DNA barcoding is a useful tool for documenting the diversity of metazoans. The most commonly used barcode markers, 16S and COI, are not considered suitable for species identification within some "basal" phyla of metazoans. Nevertheless metabarcoding studies of bulk mixed samples commonly use these markers and may obtain sequences for "basal" phyla. We sequenced mitochondrial DNA fragments of cytochrome oxidase c subunit I (COI), 16S ribosomal RNA (16S), NADH dehydrogenase subunits 2 (16S-ND2), 6 (ND6-ND3) and 4L (ND4L-MSH) for 27 species of Caribbean octocorals to create a reference barcode dataset and to compare the utility of COI and 16S to other markers more typically used for octocorals. The most common genera (Erythropodium, Ellisella, Briareum, Plexaurella, Muriceopsis and Pterogorgia) were effectively distinguished by small differences (5 or more substitutions or indels) in COI and 16S sequences. Gorgonia and Antillogorgia were effectively distinguished from each other by unique haplotypes, but the small genetic differences make distance approaches ineffective for these taxa. Plexaura, Pseudoplexaura and Eunicea were indistinguishable from each other but were generally effectively distinguished from other genera, further supporting the idea that these genera have undergone a rapid endemic radiation in the Caribbean.

Keywords

cytochrome oxidase I, 16S, Panama, Bocas del Toro, gorgonian, DNA barcoding

Introduction

DNA barcoding is a useful tool for documenting the diversity of most metazoan groups (Bucklin et al. 2011). Short, easily amplifiable fragments that vary amongst closely related species are sequenced from specimens identified by experts and then used as a tool to identify sequences from unidentified samples (Hebert and Gregory 2005, Bucklin et al. 2011, Hajibabaei et al. 2007). This approach is useful in a variety of contexts (Bucklin et al. 2011, Bucklin et al. 2016, Fonseca et al. 2010, Hajibabaei et al. 2007); however the most commonly used barcode marker, a fragment of cytochrome c oxidase subunit I (COI hereafter), is not suitable for species identification within some metazoan groups such as Porifera and Anthozoa (Shearer et al. 2002, Huang et al. 2008). Consequently, less effort has been invested in building reference databases of COI and 16S barcodes within these taxa, as opposed to those groups where these markers are perceived as useful for species identification.
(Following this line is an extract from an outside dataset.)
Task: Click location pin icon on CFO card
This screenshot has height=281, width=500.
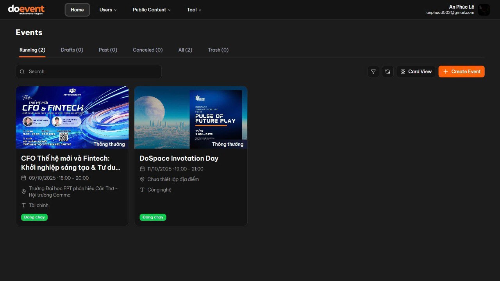Action: click(x=23, y=192)
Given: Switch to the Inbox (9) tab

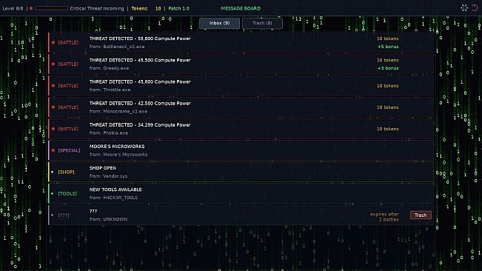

DNA barcoding has been used extensively to detect cryptic diversity within clades, with specific studies generally focusing on diversity within a single family, class or order. When COI is problematic, alternate barcodes are used, for example, 16S is commonly used as the molecular barcode in hydrozoans (Moura et al. 2011Zheng et al. 2014). For some clades, significant effort has been spent on identifying reliable, divergent markers and building extensive databases of these sequences for identification purposes (e.g. van der Ham et al. 2009, McFadden et al. 2014).

Recent assessments of biodiversity are increasingly focusing on metabarcoding analyses of bulk mixed samples, such as gut contents (Leray et al. 2013, Oliverio et al. 2009), settlement plates (Zaiko et al. 2016), plankton samples (Bucklin et al. 2016), sediment samples (Fonseca et al. 2010) or environmental DNA from water samples (Stat et al. 2017, Thomsen et al. 2012). These samples are typically analysed using markers that amplify across the most diverse set of taxa; most commonly COI and sometimes 16S for studies of species diversity or the nuclear SSU 18S gene in studies aimed at higher taxonomic levels. Due to the non-selective nature of metabarcoding, this approach generates sequences for taxa where the marker is not useful for species-level identification as well as for those where it is useful. Therefore, a reference set of COI and 16S sequences for these taxa could at least provide the lowest possible identification when these problematic taxa occur in mixed samples.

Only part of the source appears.